When preparing surveys and forms, it’s important to consider the diversity of your participants to collect accurate data.

The first thing to consider is why is it important to ask about gender/sex/sexual orientation in this survey? If it is not important or you don’t plan to use the data, consider omitting the question entirely. 

Before asking for a participant’s gender/sex/sexual identity, it’s important to know the difference between these three terms so you can be specific in the information you require. 

Sex refers to the biological expression of chromosomes and hormones in a person. Answers to a question regarding someone’s sex may include, male, female, or intersex.

Gender refers to an individual’s own sense of identity/self. Answers to a question regarding someone’s gender may include options like man, woman, transgender*, transgender* man, or transgender* woman.

*Consider that someone identifying as transgender may self identify as a man or woman or no gender at all. So it may be helpful to ask this question additionally:

  1. Have you ever identified, or do you identify, as transgender?

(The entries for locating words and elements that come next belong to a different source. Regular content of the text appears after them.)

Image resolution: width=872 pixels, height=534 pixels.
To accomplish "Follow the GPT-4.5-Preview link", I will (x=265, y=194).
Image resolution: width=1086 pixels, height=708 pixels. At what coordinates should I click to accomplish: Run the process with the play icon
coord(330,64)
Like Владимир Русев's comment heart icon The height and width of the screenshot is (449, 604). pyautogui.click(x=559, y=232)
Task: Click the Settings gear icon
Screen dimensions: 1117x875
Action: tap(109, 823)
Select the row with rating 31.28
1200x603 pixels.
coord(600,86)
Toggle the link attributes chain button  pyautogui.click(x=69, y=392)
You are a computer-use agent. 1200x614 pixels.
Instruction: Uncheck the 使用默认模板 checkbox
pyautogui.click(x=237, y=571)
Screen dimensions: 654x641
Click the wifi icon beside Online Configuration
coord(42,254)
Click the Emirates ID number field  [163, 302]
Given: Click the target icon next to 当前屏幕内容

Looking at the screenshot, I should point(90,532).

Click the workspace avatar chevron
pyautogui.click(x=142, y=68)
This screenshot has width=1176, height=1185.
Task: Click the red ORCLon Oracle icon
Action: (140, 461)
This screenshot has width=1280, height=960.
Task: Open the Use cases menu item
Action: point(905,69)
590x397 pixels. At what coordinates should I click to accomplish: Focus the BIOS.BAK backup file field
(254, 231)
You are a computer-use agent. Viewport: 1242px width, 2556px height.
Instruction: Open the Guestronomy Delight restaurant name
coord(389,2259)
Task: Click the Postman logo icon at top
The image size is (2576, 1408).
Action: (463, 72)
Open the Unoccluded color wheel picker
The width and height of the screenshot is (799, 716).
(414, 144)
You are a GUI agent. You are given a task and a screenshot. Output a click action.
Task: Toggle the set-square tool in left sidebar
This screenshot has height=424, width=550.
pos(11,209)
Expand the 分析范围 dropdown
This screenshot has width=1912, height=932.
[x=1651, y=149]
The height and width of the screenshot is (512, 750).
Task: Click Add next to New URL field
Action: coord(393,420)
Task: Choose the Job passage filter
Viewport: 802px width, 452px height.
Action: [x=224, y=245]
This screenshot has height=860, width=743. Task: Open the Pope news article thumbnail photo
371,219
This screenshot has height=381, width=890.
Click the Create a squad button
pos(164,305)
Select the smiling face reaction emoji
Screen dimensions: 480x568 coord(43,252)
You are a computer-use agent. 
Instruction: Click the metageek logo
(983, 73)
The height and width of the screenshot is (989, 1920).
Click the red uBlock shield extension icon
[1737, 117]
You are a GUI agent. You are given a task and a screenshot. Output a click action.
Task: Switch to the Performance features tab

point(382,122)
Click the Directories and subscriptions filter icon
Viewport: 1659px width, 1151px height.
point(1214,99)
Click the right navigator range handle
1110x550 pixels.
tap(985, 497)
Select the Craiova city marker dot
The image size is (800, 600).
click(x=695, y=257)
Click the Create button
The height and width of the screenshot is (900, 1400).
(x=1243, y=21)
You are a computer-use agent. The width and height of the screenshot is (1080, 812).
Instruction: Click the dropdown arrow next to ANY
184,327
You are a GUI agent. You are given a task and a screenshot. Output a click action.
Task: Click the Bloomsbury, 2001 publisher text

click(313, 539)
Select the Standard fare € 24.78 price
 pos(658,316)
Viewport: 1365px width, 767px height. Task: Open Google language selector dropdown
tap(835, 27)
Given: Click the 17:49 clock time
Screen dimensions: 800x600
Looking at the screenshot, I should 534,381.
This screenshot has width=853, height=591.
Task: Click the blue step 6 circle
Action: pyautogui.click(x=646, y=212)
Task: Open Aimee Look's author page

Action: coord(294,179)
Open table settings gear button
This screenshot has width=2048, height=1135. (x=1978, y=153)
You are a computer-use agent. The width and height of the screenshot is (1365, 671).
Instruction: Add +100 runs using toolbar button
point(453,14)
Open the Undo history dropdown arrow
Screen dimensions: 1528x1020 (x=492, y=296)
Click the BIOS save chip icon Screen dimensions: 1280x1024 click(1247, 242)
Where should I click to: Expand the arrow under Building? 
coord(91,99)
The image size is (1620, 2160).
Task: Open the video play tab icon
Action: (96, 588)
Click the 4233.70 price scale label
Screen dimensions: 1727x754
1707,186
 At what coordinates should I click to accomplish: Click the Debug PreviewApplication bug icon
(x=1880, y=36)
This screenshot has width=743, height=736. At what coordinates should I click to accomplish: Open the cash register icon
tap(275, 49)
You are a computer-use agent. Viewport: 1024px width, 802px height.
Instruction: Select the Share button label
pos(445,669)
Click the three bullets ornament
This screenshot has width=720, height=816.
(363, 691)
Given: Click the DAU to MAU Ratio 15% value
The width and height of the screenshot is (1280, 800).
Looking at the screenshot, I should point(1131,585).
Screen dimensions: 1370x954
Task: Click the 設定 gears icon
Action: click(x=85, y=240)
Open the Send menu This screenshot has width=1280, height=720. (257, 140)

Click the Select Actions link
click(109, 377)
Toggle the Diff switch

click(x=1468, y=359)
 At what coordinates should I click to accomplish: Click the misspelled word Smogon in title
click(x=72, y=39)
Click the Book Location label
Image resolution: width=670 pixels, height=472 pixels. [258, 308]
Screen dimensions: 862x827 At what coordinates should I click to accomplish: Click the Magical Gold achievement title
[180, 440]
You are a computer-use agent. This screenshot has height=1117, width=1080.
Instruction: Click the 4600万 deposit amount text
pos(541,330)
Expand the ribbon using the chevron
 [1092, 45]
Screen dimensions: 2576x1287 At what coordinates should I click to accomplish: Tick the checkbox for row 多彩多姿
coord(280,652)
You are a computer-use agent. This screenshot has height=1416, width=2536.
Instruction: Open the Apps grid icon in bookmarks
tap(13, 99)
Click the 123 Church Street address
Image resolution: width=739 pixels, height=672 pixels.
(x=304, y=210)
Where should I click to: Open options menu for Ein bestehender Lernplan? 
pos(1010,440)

Sexual orientation refers to someone’s physical or sexual attraction toward other people. Answers to a question regarding someone’s sexual orientation may include options like gay, heterosexual, or bisexual.

Here are some ways to ensure that your forms and surveys are inclusive

Avoid This   Instead Try

Providing users with a gender-binary man or woman/he or she option.


Provide users multiple option for their gender e.g. man/woman/transgender…

Provide a space where the user can write-in their gender identity.

Allow users to select their pronouns from an inclusive list, or provide an option for them to be written in.

Providing users with too many gender options.


Unless is it necessary for statistical purposes, too many options can fatigue users. Instead provide a few, but comprehensive options.

Do not mistake gender with biological sex, or sexual orientation; or assume one implies another.


Learn the distinction between these three terms and collect this information separately from one another.

Gender-specific terms, when they are not needed.


Consult our glossary for a full list of gender-specific terms and their gender-inclusive alternatives.

If you need to collect information specific to a gender/sex then specifically ask for it. Otherwise avoid gendered-terms.